Philosophy is as useful as ever. The trick would be to notice that what we call philosophy in the Western academic world, which is not useful, is a narrow approach and only a small part of philosophy.
There is much discussion of the usefulness of philosophy in academia at this time and the professors are having a tough time with those who believe it has none. Philosophy remains as useful as ever but it will not appear so if we only know what is taught in our universities.
I'm in danger of 'banging on' too much but would point out that what distinguishes Western academic philosophy is a rejection of most of philosophy. Given its subsequent uselessness we ought to be questioning this rejection.
You're right to say that our society does not value philosophy much but this is the fault of the modern philosophy department and not an indication of the uselessness of philosophy. We must be careful not to confuse the workmen with the tools.
To 'consolidate these differences' would be to get rid of them. This would require studying philosophy as a whole and seeing the bigger picture.

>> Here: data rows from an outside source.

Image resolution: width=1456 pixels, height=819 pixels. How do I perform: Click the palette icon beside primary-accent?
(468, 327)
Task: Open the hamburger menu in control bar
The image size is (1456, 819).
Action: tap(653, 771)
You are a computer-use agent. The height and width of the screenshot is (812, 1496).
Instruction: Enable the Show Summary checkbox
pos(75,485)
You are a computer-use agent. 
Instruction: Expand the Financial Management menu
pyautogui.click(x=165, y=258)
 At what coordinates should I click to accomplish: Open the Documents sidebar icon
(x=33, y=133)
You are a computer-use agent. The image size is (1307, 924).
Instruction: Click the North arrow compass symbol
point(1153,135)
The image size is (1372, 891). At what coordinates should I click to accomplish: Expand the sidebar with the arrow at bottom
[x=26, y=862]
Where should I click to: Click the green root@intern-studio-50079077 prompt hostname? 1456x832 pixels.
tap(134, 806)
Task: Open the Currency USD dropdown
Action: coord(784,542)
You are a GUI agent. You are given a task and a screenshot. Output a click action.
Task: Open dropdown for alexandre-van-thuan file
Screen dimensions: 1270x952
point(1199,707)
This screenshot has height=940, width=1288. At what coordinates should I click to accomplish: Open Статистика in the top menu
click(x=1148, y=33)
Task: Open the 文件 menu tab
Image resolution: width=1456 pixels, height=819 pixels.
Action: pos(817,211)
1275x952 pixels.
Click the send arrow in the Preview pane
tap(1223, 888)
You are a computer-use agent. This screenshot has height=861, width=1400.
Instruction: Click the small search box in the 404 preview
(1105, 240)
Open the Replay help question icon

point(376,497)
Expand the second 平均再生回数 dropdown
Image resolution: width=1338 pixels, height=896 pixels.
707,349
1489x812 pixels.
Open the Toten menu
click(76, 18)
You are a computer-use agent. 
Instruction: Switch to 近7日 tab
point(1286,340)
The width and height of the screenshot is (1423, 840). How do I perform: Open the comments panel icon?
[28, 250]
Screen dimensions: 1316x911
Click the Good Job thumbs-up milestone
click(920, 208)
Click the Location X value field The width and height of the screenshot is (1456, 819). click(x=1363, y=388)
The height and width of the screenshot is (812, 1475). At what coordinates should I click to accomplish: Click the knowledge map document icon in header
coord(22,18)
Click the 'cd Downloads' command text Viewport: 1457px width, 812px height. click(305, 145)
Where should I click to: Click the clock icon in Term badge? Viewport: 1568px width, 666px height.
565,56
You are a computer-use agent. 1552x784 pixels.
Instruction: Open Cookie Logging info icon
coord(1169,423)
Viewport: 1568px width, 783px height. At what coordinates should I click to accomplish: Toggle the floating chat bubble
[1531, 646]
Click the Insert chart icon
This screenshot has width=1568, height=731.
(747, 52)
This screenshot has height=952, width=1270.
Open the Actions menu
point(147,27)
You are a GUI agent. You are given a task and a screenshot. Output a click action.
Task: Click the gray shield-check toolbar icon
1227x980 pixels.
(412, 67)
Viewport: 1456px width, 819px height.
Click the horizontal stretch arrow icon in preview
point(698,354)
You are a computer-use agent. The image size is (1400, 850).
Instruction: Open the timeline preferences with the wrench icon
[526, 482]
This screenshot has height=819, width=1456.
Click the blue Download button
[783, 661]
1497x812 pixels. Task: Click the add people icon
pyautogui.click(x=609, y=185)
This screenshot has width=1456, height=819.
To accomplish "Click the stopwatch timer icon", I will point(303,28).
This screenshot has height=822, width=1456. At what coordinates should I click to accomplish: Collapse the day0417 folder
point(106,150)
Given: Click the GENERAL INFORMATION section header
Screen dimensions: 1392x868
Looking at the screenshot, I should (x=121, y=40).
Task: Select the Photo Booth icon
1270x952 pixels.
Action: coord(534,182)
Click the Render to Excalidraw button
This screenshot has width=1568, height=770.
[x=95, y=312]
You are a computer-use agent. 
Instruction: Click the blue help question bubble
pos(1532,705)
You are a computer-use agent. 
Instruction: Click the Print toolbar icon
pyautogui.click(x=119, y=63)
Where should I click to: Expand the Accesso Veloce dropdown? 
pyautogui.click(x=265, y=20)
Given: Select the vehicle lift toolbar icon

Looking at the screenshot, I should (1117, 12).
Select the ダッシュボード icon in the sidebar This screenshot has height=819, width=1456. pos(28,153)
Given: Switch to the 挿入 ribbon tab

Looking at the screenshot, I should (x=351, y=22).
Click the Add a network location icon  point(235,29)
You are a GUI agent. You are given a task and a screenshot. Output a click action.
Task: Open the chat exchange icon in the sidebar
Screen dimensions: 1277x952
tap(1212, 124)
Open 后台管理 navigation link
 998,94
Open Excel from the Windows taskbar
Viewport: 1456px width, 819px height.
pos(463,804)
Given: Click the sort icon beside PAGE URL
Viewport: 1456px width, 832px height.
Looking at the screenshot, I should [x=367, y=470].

In reality there are almost no differences between philosophers in respect of their established logical results. They all agree that metaphysical questions are undecidable. It is the variety of ways in which they respond to this result that creates all the differences. If we have no interpretation for it then philosophy becomes useless. if we have one then it becomes invaluable.
The problem is that there is only one reasonable interpretation and it is rejected by the Western tradition or 'Academy', leaving it stranded up a creek without a paddle. To give philosophy utility would require adopting a dispassionate approach and studying the whole of it.
You might like to check out a professional website called 'Daily Nous'. It's been a while since I visited but they usually have long discussions going on about how to show that philosophy is useful in the face of all the current criticism. You won't find a solution there but the discussion is interesting for its lack of ideas.